CIBA Vision's Focus Night & Day material, lotrafilcon A, employs such a biphasic or two-channel molecular structure (Nicolson 2001). The fluorosiloxane phase facilitates storage and transmission of oxygen, and the hydrogel phase transmits water and oxygen, allowing good lens movement. The two phases work concurrently to allow the co-continuous transmission of oxygen and ions. Lotrafilcon A is comprised of a fluoroether macromer co-polymerized with the monomer trimethylsiloxy silane (TRIS - used in the preparation of GP materials) and N, N-dimethyl acrylamide (DMA), in the presence of a diluent (Lopez-Alemany 2002). The resultant silicone hydrogel material has a water content of 24 percent and an oxygen permeability (Dk) of 140 barrers (Alvord 1998). Bausch & Lomb's PureVision material, balafilcon A, is a homogeneous combination of the silicone-containing monomer polydimethylsiloxane (a vinyl carbamate derivative of TRIS) co-polymerized with the hydrophilic hydrogel monomer N-vinyl pyrrolidone (NVP) (Tighe 2002, Kunzler 1999, Lopez-Alemany 2002, Grobe 1999). This silicone hydrogel material has a water content of 36 percent and a Dk of 110 barrers.
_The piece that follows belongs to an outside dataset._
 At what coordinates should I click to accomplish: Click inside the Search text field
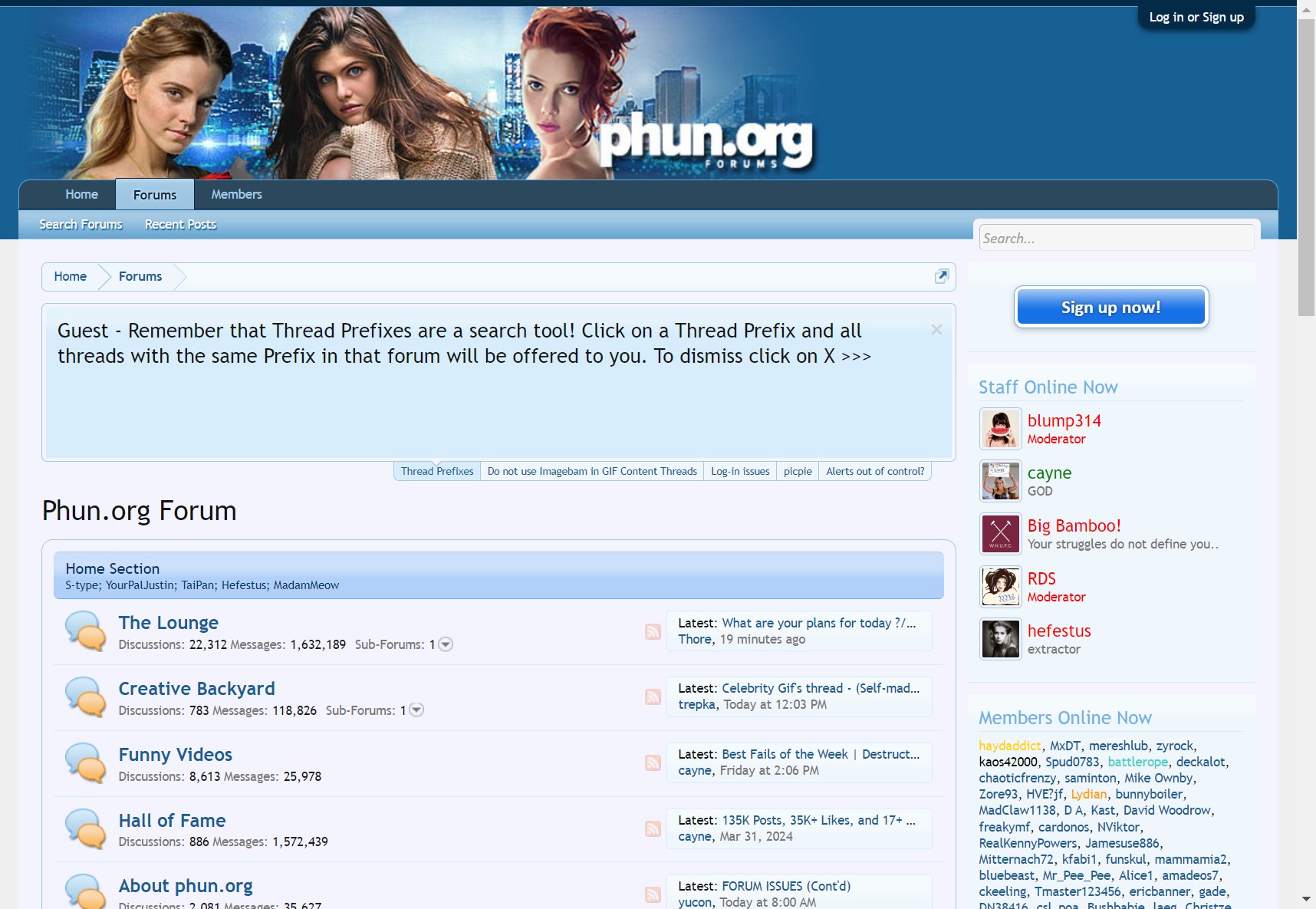click(x=1116, y=239)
Novel silicone hydrogel lenses have unique properties due to the fundamental differences between these materials and conventional hydrogels. These differences include oxygen transmission, ion transport, rigidity and surface wettability.
In silicone hydrogel materials, oxygen is transmitted primarily through the silicone component of the material, resulting in a dramatic increase in the oxygen permeability, as compared with conventional hydrogels. Pure silicone rubber has a Dk of 400 to 600 barrers, and this provides silicone hydrogel materials with Dk/t values of 110 to 175, six times more permeable than conventional hydrogel materials.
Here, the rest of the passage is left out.